- Opening Delimiter -

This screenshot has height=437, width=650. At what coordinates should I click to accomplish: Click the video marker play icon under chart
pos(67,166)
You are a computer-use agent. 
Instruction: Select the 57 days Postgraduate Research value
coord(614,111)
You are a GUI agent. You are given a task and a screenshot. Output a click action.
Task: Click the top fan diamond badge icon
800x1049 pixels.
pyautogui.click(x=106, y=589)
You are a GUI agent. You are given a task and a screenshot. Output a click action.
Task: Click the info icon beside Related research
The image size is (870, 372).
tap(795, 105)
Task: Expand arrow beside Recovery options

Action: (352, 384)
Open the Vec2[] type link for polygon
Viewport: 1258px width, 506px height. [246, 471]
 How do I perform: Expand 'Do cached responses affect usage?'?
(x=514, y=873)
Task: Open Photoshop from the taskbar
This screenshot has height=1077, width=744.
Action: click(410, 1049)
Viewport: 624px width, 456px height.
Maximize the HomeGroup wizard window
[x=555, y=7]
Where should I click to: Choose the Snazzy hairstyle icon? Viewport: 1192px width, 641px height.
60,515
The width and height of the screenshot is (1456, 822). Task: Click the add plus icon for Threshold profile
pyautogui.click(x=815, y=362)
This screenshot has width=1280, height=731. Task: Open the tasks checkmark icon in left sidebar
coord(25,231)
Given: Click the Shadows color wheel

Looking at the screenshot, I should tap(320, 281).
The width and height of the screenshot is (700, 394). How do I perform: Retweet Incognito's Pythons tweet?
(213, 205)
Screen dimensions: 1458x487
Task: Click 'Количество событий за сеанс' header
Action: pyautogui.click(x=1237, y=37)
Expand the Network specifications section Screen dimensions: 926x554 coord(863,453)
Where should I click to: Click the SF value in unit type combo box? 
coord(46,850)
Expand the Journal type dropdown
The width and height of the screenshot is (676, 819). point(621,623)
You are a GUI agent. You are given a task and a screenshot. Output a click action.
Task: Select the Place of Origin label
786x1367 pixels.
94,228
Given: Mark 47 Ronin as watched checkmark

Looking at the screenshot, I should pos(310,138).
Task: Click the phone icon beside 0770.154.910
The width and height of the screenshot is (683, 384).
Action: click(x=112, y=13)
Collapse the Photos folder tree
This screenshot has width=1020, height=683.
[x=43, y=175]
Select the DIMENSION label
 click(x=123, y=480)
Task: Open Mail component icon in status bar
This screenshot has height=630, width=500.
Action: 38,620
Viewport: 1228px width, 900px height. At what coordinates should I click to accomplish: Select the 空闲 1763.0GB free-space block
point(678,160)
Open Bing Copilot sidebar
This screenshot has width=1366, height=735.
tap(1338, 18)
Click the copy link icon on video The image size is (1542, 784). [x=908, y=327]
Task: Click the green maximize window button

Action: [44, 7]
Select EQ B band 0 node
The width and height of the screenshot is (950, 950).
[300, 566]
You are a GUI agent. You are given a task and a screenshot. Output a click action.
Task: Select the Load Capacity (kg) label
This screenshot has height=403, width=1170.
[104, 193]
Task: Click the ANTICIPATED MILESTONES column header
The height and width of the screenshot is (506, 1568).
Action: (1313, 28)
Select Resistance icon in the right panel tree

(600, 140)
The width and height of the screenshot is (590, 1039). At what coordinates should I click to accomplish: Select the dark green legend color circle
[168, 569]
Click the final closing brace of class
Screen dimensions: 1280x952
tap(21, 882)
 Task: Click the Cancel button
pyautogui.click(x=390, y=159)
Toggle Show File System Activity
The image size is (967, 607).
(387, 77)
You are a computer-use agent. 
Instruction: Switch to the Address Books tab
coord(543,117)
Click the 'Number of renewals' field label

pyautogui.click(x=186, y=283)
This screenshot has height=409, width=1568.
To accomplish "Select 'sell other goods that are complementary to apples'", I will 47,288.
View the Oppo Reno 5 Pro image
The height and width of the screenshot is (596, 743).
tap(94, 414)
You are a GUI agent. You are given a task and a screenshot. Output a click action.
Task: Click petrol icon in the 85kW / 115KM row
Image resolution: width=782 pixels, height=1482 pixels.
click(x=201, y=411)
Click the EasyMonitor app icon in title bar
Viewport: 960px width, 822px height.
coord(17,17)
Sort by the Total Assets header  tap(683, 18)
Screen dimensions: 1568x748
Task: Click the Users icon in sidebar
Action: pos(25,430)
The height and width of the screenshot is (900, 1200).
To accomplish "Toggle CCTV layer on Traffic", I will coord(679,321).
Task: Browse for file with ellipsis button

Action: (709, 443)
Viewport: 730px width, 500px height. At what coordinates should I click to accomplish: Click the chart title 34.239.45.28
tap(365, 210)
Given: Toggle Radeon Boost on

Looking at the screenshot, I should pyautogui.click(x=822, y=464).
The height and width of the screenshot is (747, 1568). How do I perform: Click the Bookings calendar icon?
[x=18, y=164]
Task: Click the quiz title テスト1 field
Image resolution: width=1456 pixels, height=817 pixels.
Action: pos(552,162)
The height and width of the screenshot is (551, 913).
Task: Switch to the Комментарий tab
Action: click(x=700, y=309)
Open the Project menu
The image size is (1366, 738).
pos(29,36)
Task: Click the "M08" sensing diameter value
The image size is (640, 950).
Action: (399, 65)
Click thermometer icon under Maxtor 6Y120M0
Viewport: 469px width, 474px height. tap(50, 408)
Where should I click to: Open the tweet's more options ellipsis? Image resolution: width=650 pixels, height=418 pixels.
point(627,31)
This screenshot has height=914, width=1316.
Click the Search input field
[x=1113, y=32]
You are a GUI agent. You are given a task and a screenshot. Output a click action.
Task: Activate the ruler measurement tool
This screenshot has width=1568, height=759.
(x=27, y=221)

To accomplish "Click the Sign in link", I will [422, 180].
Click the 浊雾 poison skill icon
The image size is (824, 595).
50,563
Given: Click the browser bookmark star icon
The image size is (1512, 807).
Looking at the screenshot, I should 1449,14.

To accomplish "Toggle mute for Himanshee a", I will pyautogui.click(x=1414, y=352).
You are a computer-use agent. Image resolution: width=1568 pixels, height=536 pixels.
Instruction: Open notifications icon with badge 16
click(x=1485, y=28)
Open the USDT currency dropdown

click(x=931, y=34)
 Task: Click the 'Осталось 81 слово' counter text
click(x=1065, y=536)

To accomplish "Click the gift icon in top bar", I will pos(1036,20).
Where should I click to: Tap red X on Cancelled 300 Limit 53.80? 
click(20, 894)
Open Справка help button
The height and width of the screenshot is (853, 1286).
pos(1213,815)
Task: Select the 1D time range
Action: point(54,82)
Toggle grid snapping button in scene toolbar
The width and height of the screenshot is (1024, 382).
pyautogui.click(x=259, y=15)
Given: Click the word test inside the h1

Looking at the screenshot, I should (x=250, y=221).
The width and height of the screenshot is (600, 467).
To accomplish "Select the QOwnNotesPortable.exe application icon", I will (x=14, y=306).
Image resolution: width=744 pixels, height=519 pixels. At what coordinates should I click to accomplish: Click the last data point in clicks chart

- Closing Delimiter -

WORK INSTRUCTIONS.
Going from the line that has "Where should I click to: Tap" through the last line of the entries, retype each line exactly as given and add nothing.

RESPONSE TO THIS TASK.
Where should I click to: Tap red X on Cancelled 300 Limit 53.80? 
click(20, 894)
Open Справка help button
The height and width of the screenshot is (853, 1286).
pos(1213,815)
Task: Select the 1D time range
Action: point(54,82)
Toggle grid snapping button in scene toolbar
The width and height of the screenshot is (1024, 382).
pyautogui.click(x=259, y=15)
Given: Click the word test inside the h1

Looking at the screenshot, I should (x=250, y=221).
The width and height of the screenshot is (600, 467).
To accomplish "Select the QOwnNotesPortable.exe application icon", I will (x=14, y=306).
Image resolution: width=744 pixels, height=519 pixels. At what coordinates should I click to accomplish: Click the last data point in clicks chart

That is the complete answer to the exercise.